* **Required task**
Turn the data from the line containing "Where should I click to: Close" up to and including the line containing "[x=249, y=28]" into a JSON list of strings with one string per line, skipping blank lines.

== Materials provided ==

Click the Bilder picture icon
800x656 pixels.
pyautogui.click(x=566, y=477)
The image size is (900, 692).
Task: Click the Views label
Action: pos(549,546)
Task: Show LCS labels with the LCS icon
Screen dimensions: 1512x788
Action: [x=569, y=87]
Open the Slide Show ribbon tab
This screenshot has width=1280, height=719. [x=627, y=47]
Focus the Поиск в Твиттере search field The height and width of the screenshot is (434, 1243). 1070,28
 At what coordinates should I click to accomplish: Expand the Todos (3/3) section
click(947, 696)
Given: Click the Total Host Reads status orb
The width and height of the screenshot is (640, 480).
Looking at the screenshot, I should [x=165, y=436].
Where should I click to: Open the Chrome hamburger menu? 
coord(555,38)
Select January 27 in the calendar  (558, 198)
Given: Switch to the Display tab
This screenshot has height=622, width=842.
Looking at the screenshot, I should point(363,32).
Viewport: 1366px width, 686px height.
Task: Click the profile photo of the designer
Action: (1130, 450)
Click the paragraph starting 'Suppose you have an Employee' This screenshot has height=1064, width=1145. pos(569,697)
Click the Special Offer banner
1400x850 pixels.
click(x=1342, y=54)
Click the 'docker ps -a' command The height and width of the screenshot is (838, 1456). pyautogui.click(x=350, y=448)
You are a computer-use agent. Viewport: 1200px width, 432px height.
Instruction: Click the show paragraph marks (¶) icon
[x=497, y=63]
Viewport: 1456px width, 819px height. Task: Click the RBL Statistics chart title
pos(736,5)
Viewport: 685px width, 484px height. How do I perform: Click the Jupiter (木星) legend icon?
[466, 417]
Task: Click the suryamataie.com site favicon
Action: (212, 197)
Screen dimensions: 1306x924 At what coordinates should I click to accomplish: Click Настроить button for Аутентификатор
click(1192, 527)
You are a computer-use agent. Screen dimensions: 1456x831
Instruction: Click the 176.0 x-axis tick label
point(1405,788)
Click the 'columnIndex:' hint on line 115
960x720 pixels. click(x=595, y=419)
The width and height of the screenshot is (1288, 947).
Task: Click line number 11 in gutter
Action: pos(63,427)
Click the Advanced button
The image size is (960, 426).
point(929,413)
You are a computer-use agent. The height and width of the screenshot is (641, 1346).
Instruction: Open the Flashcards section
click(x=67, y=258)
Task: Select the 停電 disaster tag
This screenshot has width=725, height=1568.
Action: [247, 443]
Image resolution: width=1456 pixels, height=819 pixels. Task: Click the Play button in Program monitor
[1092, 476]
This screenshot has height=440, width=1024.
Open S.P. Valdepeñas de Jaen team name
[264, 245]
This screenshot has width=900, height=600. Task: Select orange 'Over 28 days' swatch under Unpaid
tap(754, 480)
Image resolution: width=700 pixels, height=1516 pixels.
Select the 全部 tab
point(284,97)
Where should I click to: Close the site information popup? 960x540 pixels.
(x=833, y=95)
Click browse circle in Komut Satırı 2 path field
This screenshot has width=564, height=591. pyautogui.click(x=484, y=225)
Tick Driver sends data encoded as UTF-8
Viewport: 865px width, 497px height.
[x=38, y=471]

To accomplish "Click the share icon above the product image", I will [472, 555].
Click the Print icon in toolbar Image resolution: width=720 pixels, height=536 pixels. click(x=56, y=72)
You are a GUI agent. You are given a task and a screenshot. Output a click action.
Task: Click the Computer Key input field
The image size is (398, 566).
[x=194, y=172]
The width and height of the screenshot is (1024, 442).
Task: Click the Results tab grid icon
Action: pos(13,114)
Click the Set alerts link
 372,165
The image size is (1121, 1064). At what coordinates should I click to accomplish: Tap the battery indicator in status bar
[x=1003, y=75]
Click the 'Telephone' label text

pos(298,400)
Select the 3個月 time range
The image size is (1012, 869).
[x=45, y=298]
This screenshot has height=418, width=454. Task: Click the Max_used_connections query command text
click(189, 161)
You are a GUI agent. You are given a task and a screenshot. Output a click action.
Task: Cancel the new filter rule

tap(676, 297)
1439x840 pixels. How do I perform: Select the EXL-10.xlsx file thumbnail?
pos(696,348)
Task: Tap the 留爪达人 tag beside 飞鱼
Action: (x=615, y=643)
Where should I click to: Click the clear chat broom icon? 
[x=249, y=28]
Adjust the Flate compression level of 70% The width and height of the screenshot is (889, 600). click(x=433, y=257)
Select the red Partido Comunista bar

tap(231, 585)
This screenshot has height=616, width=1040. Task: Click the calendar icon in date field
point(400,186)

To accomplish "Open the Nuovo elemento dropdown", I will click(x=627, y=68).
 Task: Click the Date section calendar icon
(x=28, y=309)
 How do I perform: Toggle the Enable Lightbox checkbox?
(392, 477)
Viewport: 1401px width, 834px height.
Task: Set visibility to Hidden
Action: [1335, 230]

===

* **Exercise result**
[
  "Where should I click to: Close the site information popup? 960x540 pixels.",
  "(x=833, y=95)",
  "Click browse circle in Komut Satırı 2 path field",
  "This screenshot has width=564, height=591. pyautogui.click(x=484, y=225)",
  "Tick Driver sends data encoded as UTF-8",
  "Viewport: 865px width, 497px height.",
  "[x=38, y=471]",
  "To accomplish \"Click the share icon above the product image\", I will [472, 555].",
  "Click the Print icon in toolbar Image resolution: width=720 pixels, height=536 pixels. click(x=56, y=72)",
  "You are a GUI agent. You are given a task and a screenshot. Output a click action.",
  "Task: Click the Computer Key input field",
  "The image size is (398, 566).",
  "[x=194, y=172]",
  "The width and height of the screenshot is (1024, 442).",
  "Task: Click the Results tab grid icon",
  "Action: pos(13,114)",
  "Click the Set alerts link",
  " 372,165",
  "The image size is (1121, 1064). At what coordinates should I click to accomplish: Tap the battery indicator in status bar",
  "[x=1003, y=75]",
  "Click the 'Telephone' label text",
  "pos(298,400)",
  "Select the 3個月 time range",
  "The image size is (1012, 869).",
  "[x=45, y=298]",
  "This screenshot has height=418, width=454. Task: Click the Max_used_connections query command text",
  "click(189, 161)",
  "You are a GUI agent. You are given a task and a screenshot. Output a click action.",
  "Task: Cancel the new filter rule",
  "tap(676, 297)",
  "1439x840 pixels. How do I perform: Select the EXL-10.xlsx file thumbnail?",
  "pos(696,348)",
  "Task: Tap the 留爪达人 tag beside 飞鱼",
  "Action: (x=615, y=643)",
  "Where should I click to: Click the clear chat broom icon? ",
  "[x=249, y=28]"
]